Work order => Filter the records below for the word "agent". Copy each line that holds it.

Saved entries
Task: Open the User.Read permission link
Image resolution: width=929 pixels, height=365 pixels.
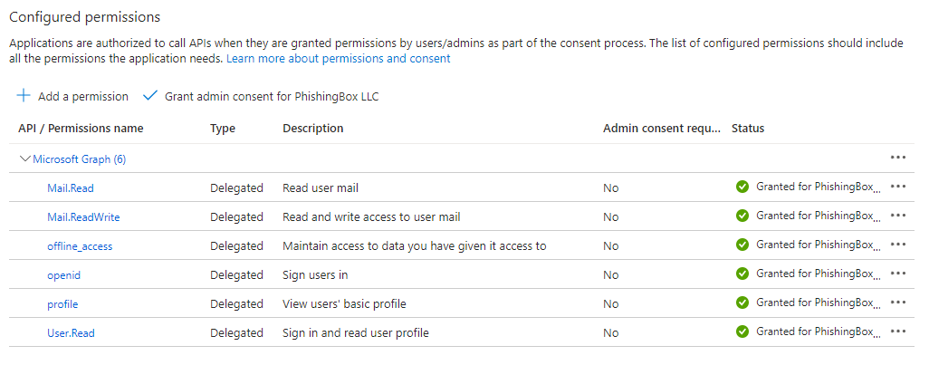Action: click(x=72, y=333)
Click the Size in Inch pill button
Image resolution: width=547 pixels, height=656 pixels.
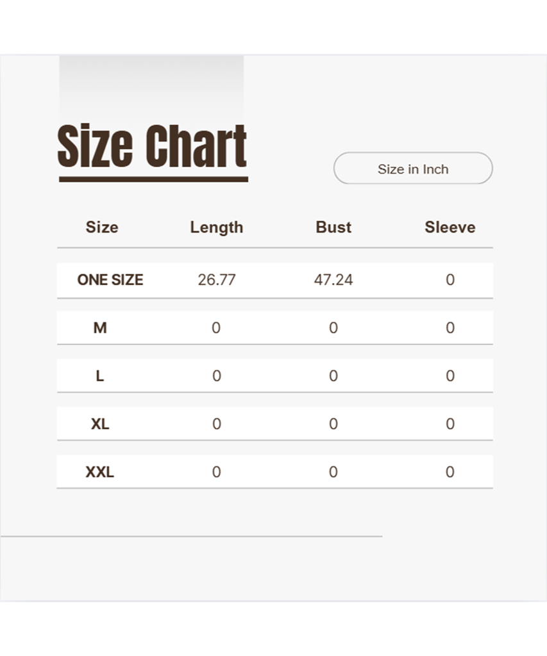[412, 168]
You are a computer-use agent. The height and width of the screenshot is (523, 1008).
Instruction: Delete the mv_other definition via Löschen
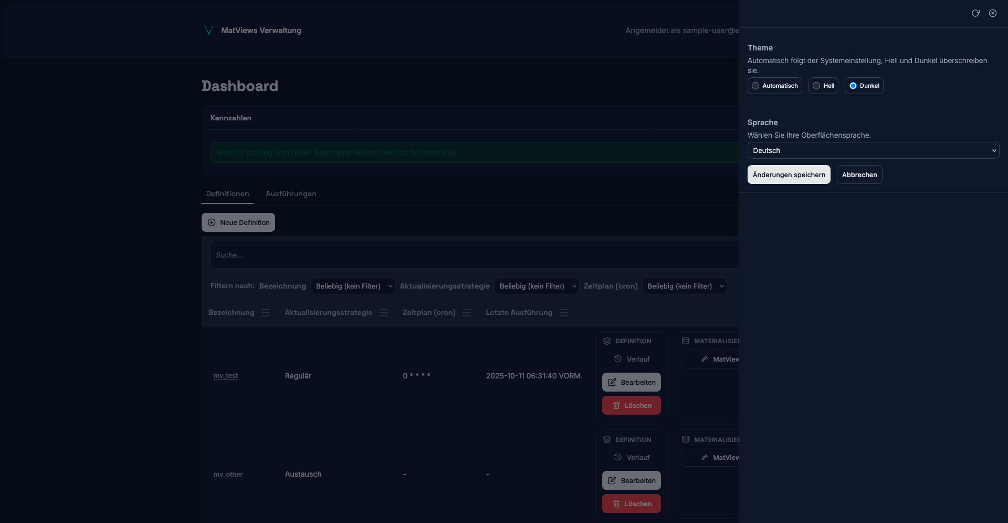(x=631, y=504)
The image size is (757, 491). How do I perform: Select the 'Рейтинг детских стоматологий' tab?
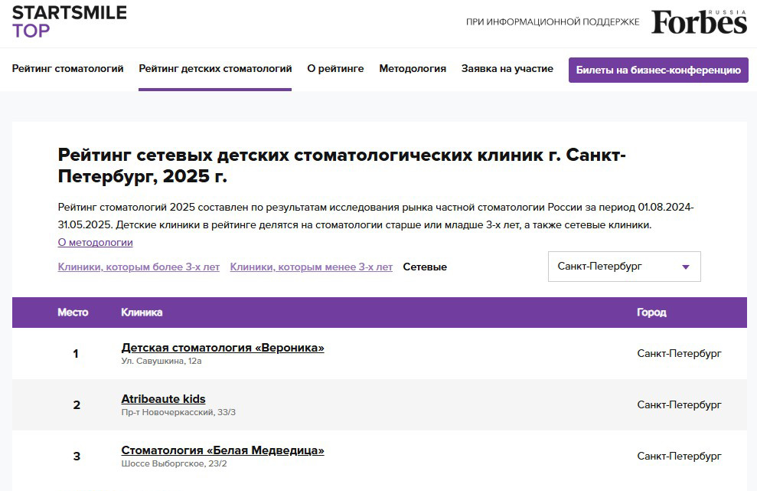point(215,69)

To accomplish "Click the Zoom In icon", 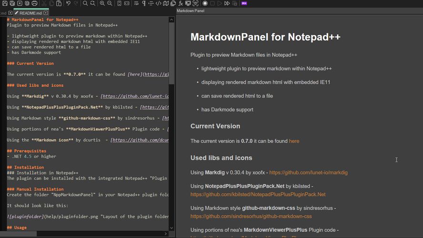I will click(102, 3).
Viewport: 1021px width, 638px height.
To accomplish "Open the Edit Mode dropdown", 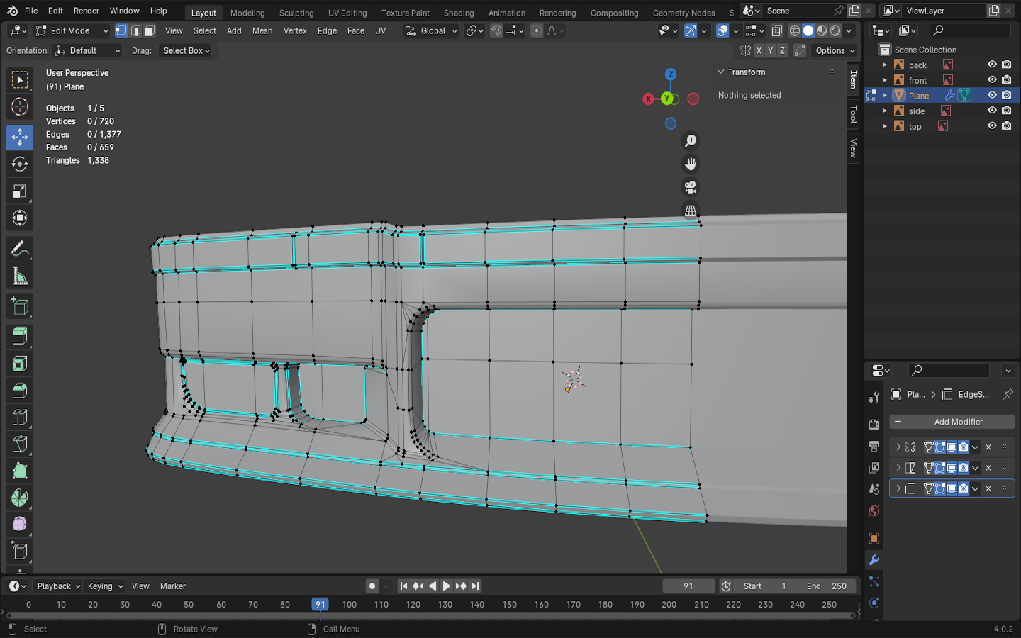I will coord(72,30).
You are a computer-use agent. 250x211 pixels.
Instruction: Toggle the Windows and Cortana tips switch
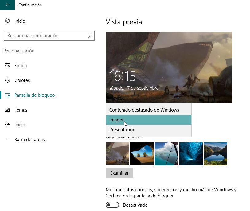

Final answer =>
You are a computer-use agent. The height and width of the screenshot is (523, 1008).
You are a computer-use agent. 250x211 pixels.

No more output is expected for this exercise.